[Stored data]
== Segment start ==

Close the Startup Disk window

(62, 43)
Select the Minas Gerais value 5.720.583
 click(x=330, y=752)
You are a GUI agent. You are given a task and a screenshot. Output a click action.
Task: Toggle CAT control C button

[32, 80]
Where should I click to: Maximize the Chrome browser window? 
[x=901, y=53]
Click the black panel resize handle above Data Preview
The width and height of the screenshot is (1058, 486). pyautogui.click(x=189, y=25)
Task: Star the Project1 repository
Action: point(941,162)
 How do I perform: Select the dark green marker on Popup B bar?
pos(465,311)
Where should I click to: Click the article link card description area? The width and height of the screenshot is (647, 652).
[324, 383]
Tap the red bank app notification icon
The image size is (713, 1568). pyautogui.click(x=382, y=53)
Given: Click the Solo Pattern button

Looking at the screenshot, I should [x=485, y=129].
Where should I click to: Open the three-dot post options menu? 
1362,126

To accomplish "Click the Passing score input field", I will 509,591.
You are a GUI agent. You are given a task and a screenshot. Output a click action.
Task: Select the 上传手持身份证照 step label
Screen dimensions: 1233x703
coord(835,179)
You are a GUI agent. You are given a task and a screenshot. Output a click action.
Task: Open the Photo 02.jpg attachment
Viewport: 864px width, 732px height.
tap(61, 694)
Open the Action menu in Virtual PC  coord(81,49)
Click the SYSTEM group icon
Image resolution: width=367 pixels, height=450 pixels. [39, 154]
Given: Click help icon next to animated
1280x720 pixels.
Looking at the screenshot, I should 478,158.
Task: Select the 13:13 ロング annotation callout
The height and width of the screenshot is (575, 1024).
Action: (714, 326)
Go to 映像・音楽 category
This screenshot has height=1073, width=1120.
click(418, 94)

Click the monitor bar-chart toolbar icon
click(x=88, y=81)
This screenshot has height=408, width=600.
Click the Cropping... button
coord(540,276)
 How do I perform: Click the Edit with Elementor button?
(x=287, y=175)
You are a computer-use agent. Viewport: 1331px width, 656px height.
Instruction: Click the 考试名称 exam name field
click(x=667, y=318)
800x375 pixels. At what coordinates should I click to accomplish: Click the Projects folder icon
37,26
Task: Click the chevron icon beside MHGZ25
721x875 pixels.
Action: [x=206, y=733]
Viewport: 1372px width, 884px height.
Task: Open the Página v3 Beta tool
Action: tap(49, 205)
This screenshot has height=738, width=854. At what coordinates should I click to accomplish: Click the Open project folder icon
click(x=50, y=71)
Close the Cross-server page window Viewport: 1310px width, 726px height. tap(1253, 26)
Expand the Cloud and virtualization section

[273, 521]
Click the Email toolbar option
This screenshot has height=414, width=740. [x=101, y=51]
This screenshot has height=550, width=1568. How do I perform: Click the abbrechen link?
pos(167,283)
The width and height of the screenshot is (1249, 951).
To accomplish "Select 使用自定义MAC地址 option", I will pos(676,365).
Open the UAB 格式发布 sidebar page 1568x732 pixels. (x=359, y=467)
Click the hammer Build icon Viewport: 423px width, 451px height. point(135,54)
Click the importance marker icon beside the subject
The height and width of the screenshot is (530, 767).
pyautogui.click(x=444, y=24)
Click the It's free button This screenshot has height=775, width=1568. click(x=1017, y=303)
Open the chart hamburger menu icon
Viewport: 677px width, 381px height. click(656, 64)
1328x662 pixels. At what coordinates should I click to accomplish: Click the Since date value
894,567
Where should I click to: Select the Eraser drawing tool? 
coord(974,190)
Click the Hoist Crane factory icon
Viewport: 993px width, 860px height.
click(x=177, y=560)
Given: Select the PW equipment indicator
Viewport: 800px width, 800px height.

== Segment end ==

What to do: Lines holding "will": copy each one from the records above.

The completed task:
To accomplish "Click the Passing score input field", I will 509,591.
To accomplish "Select 使用自定义MAC地址 option", I will pos(676,365).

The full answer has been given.